===== DATA FOR PROCESSING =====

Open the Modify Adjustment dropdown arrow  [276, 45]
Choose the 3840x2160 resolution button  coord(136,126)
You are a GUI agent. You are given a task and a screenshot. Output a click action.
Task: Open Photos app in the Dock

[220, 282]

=====
===== DATA FOR PROCESSING =====

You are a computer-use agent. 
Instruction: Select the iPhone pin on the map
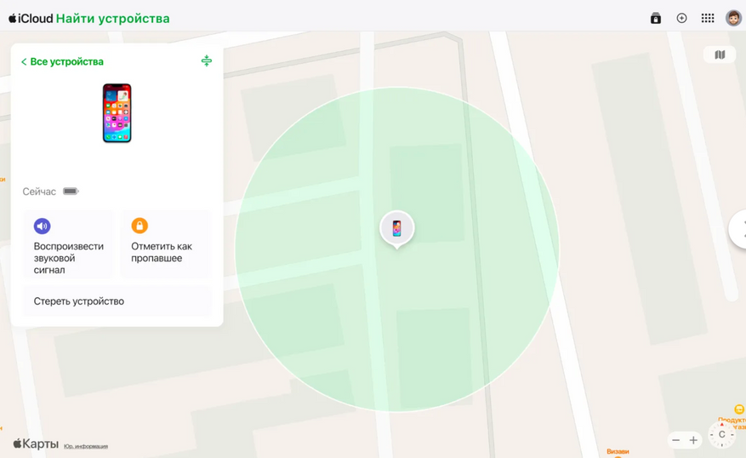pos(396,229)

=====
===== DATA FOR PROCESSING =====

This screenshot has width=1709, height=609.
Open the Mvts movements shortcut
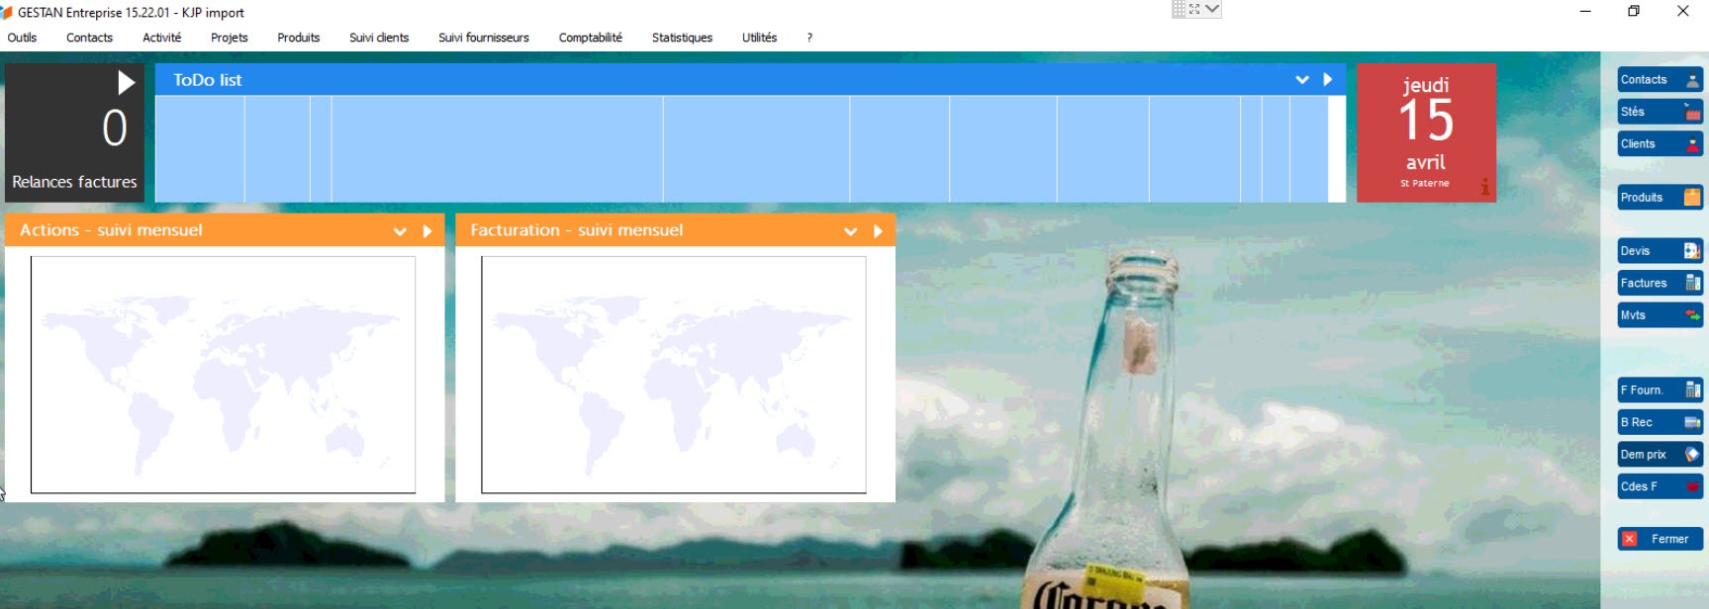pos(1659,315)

=====

Copy the lines from the one containing "This screenshot has width=1709, height=609." through the one containing "pos(1659,315)", inclusive, without the pictures.

◆ RESULT OF THE TASK:
This screenshot has width=1709, height=609.
Open the Mvts movements shortcut
pos(1659,315)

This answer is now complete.